December 27, 2018

I want to talk to you for a few minutes about Aquaman.

I was pretty excited about seeing this movie. I remember, as a kid, watching the Super Friends cartoon every Saturday morning and Aquaman being one of my favorites. I think it says a lot about my self esteem even back then that the superhero I looked up to was one with a very limited and reasonably useless set of powers, a fact Family Guy spoofed perfectly. (That, and I didn’t even like swimming very much, so that’s odd too.) It isn’t as bad as choosing the Wonder Twins as your idol, but it’s certainly an interesting exploration of self-worth. Another reason I want to see the movie is that, unlike the MCU, I’ve seen all of the latest DC movies, so I feel like I know what’s going on and I want to keep that streak going.

And then the New York Times reviewed it, and the review was bad. (And also funny. The NYT can be pretty funny, especially their bad reviews. Particularly the restaurant reviews. You should check them out.) As I read the review, not only did I feel bad for the people who made the movie, but I felt sorry for them. I found myself imagining them taking this review personally, feeling worthless and bad about themselves, and that I should really go see the movie to support them and to make them feel better, that it was almost a responsibility for me to do that.

So, to sum up: I actively thought that a multi-billion dollar conglomerate would feel better if I went and saw their latest blockbuster, and that it was my responsibility to do so.

That, for me, is what it’s like to live with anxiety.

 It’s different for everyone, although most people will tell you there is a commonality concerning change and order, as in they don’t like the first and try to maintain the second. As I’ve talked about before, crowds are definitely a source of anxiety for me, but another area is the continual fear that I am going to let people down, that I can’t let that happen and what I can do to make sure they feel good about themselves. That fear manifests itself as dread when it comes to meeting new people and involving myself in new situations. I can’t help but always imagine worstcase scenarios. I live in my head, projecting what I’m sure is going to happen. And it isn’t even always in my head. If you ever catch me talking to myself, which many of you have, I’m either working out some plot point in whatever novel I’m writing, or I’m creating the doomsday scenarios for everything that could possibly happen to me the rest of the day, and probably the next couple of days as well.

The most disconcerting thing about the anxiety is the perpetual motion of it. The depression I understand and accept. There are a couple of wires crossed in my head, and if that means every so often I lay awake longer than I’d like to thinking about my own mortality and that of those around me, so be it. I wish I knew better what would trigger depressive episodes, but at least I’m aware enough to recognize when I slip into one and how best to manage it. But the anxiety just doesn’t stop.

If my neighbors are on their porch, I won’t check the mail, because I’m afraid they’ll want to talk to me.

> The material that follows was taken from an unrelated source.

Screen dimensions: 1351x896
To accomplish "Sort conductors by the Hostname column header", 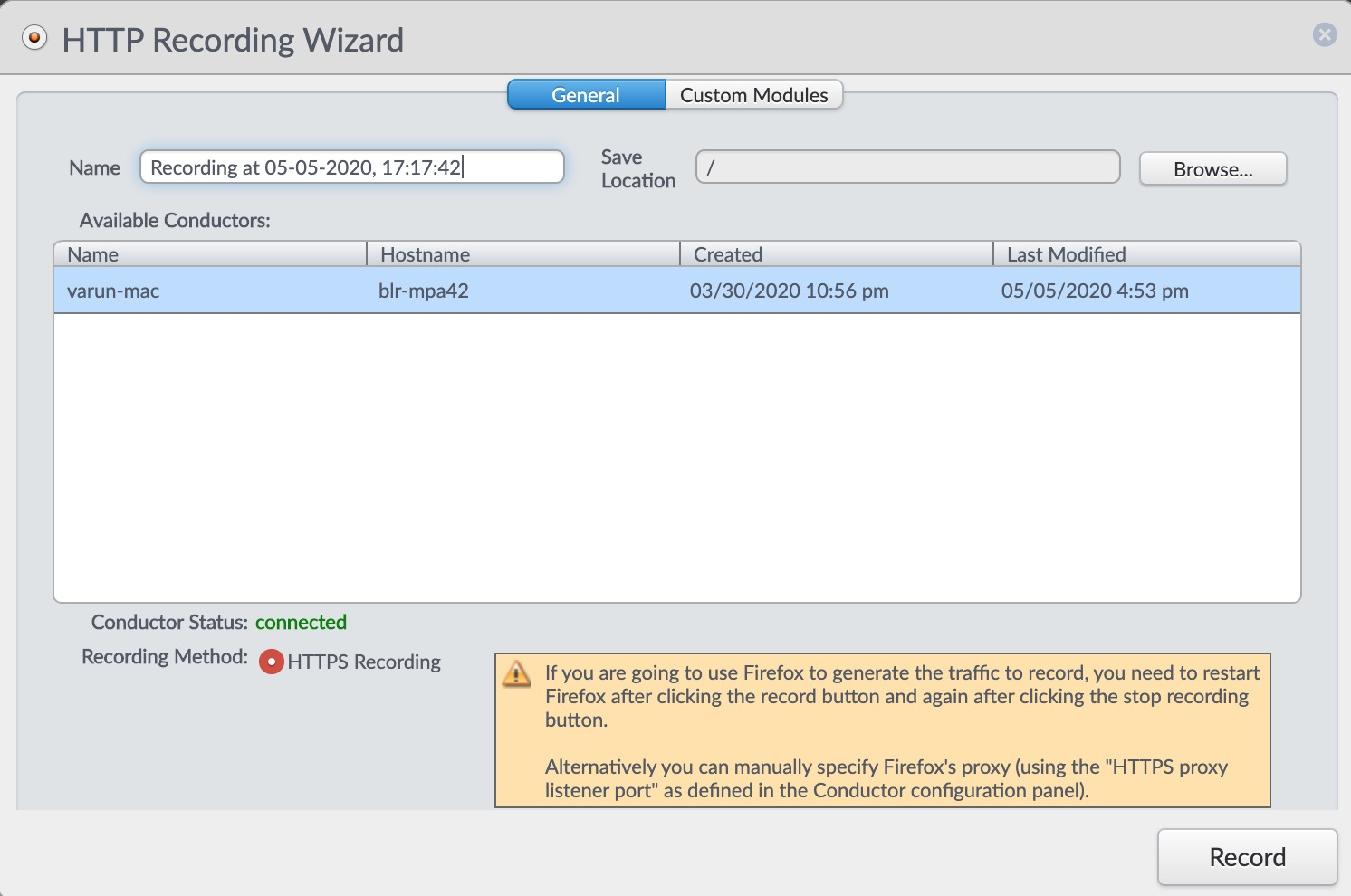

I don’t go grocery shopping, because I can’t decide exactly what to buy and if I’ll have time to eat it, and I end up ordering delivery. I watch so many reruns because I’m afraid I might not like watching something new, or worse, I’ll feel pressure to like it, and if I don’t, then that says something about me, that there’s something wrong with me. The phone will ring, and I will see that it is someone I know and like, and I’ll still struggle with answering it, because I’m afraid I won’t have anything interesting to say, and I’ll bore them. And the list goes on.

I know that it throws people off that I can be so light-hearted and flip about all of this, but the truth is I’m either going to cry or laugh about it all, because that’s all I can really do in the end. It doesn’t make dealing with it any less important, but things can be important without being serious, and some days that’s the only way I get through. (That, and people tip a smiling bartender a lot more than they tip a scowling one.)

I probably won’t go see Aquaman, partially because it’s two and a half hours long, and partially because that’s just my M.O.: I get super-excited about a movie when I see the trailer, but by the time it gets to the theater, I’m just “meh” about it. But also, partially because I know I don’t have to. Bad reviews or not, it’s doing just fine at the box office, and the Jason brothers (Wan the director and Momoa the eye candy) won’t miss my $15. That’s honestly a relief for me, and might actually be the reason I do go see it. Because now I can watch it simply for my own enjoyment and not because I feel like I have to.

But I’m still going to say a hard no if they ever greenlight a Wonder Twins movie.